- **Passage cité**
════════

Marie-Josée Vidal, Premier Conseiller de Gouvernement et présidente d’AGORA
Mieux encore, les partenariats public-privé s’alignent naturellement sur les objectifs de nombreux programmes gouvernementaux. À titre d’exemple, Marie-Josée Vidal, document officiel en main, met en lumière la parfaite résonance entre les valeurs d’AGORA et d’ArcelorMittal et les ambitions du Pacte Logement 2.0. Ce dernier, pierre angulaire des politiques de logement au Luxembourg, promeut une collaboration renforcée entre acteurs publics et privés pour accélérer la production de logements accessibles et durables.
Sans oublier un avantage indéniable des PPP que relève Simone Asselborn-Bintz, bourgmestre de Sanem : « Ils permettent de mobiliser des financements privés, ce qui peut soulager les ressources publiques et, à nouveau, accélérer la réalisation de projets complexes. »
Une toile d’intérêts communs
Les missions respectives de l’État et du monde entrepreneurial sont-elles vraiment si peu compatibles ? En se fiant à l’expérience luxembourgeoise, la réponse est non ! La conversation public-privé est féconde lorsqu’elle s’appuie sur de bonnes bases communes.
Simone Asselborn-Bintz en identifie deux. « La sélection minutieuse des partenaires et l’établissement d’une relation de confiance durable autour d’objectifs communs sont des piliers essentiels ». Il ne s’agit pas seulement de collaborer, mais de construire une synergie où convergent les objectifs économiques des acteurs privés et les intérêts publics, « comme la durabilité et l’inclusion sociale ».
« Cela nécessite une transparence totale et une communication continue pour garantir que chaque décision prise respecte les besoins de la communauté et les valeurs fondamentales du projet. »
Simone Asselborn-Bintz, bourgmestre de Sanem
L’expérience de nos trois experts débouche sur une même conclusion : en adoptant ce code de conduite, on réalise vite que les intérêts du public et du privé n’ont rien de divergent !
« Il faut se méfier d’une vision réductrice et strictement mercantile du secteur privé, laquelle est tout à fait fausse, analyse Marie-Josée Vidal. Les entreprises luxembourgeoises souhaitent la rentabilité, mais elles sont aussi des acteurs du vivre-ensemble, qui chérissent le bien commun. En écho, l’État souhaite encourager le développement économique et financier tout autant qu’il vise l’intérêt général. Toutes les conditions sont donc réunies pour qu’en dialoguant et en échangeant, on développe des solutions qui concilient tous les impératifs ! »

════════

- **Données fournies**
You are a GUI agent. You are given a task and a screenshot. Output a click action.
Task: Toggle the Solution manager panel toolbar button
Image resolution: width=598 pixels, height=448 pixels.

════════

- **Série de tâches**
1. Selon le passage cité sur les partenariats public-privé au Luxembourg, quelles sont les deux bases communes identifiées par Simone Asselborn-Bintz ?
2. Reprenez le texte sur les partenariats public-privé au Luxembourg juste après sa dernière phrase et poursuivez-le.

- **Réponses proposées**
1. La sélection minutieuse des partenaires et l'établissement d'une relation de confiance durable autour d'objectifs communs.

2.
De grands défis
Mais le PPP ne va pas sans quelques obstacles. La bureaucratie, de même que les différences culturelles et organisationnelles entre public et privé, exigent une collaboration étroite et continue. Christian Weis, bourgmestre d’Esch-sur-Alzette, n’y voit toutefois pas un frein, plutôt une remarquable occasion de faire preuve de la plus grande rigueur.
« Les contraintes administratives, bien que parfois lourdes, assurent la qualité et l’intégrité des projets. Elles offrent un cadre essentiel pour garantir que les projets respectent à la fois les normes de qualité et les attentes sociétales. Des procédures administratives telles que les appels d’offres ou les réglementations strictes sont nos meilleurs outils pour renforcer la fiabilité et la pérennité des initiatives urbaines. »
Christian Weis, bourgmestre d’Esch-sur-Alzette
Il y a d’autres dangers, selon Simone Asselborn-Bintz, comme le déséquilibre de pouvoir et la crainte que les engagements à long terme des PPP pèsent sur les générations futures. « Tout cela nécessite une vigilance accrue », reconnaît-elle.
« Un cadre règlementaire solide et des objectifs clairs sont très importants », poursuit-elle. Pour appuyer ses dires, elle brandit le document présentant les orientations du Plan national pour un développement durable,qui sert de guide pour intégrer la durabilité dans les projets publics, notamment via des certifications environnementales reconnues, comme le DGNB ou le BREEAM. « En adoptant un tel cadre commun, on pose des exigences strictes en matière de qualité, d’impact environnemental et de responsabilité sociale, tout en définissant le socle de pensée sur lequel s’appuyer pour résoudre les éventuels différends. »
Cette exigence dans les processus administratifs permet de créer une véritable synergie entre les objectifs publics et les impératifs économiques. « C’est ainsi que sont favorisées les solutions les plus innovantes pour construire des quartiers durables », pense Christian Weis. À Metzeschmelz, par exemple, des technologies de pointe sont testées pour la gestion énergétique, la mobilité et la renaturation, intégrant à la fois durabilité et performance économique. Le tout respecte un cadre précis, établi au préalable avec toutes les parties prenantes.
Un modèle qui inspire à l’international
Le Luxembourg, pays de compromis où se conjuguent harmonieusement différentes visions du bien commun, a implanté le PPP avec succès. Au-delà des frontières du Grand-Duché, le modèle AGORA inspire.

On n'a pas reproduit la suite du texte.